● SUPPLIED RECORDS:
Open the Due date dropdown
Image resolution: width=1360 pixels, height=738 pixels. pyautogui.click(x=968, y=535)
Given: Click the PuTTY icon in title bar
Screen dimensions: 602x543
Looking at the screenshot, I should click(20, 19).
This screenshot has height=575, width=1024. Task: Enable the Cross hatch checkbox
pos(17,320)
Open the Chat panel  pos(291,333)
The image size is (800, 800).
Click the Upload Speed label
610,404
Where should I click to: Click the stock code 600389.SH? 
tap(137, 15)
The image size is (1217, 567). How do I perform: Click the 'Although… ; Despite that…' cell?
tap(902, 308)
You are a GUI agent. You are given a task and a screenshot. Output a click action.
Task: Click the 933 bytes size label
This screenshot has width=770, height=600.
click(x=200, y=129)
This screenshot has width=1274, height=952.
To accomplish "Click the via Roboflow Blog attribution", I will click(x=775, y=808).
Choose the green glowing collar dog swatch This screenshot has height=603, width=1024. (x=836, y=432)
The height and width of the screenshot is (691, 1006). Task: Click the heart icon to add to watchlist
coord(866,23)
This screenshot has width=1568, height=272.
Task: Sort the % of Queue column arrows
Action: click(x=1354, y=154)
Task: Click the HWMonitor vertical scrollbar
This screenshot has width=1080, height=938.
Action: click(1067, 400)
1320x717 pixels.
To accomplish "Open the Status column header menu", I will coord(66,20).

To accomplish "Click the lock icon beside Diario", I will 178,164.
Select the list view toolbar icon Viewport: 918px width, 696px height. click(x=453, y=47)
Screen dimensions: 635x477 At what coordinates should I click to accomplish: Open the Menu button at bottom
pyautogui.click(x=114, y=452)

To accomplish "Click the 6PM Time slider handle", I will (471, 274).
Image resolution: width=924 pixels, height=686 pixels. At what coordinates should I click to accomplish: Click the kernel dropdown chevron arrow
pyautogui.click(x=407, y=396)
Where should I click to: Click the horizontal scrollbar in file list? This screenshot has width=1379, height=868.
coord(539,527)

● PROBLEM TO WORK ON:
Copy each line of the listing in which the word "will" can be found.

● TASK ANSWER:
To accomplish "Click the via Roboflow Blog attribution", I will click(x=775, y=808).
To accomplish "Open the Status column header menu", I will coord(66,20).
To accomplish "Click the lock icon beside Diario", I will 178,164.
To accomplish "Click the 6PM Time slider handle", I will (471, 274).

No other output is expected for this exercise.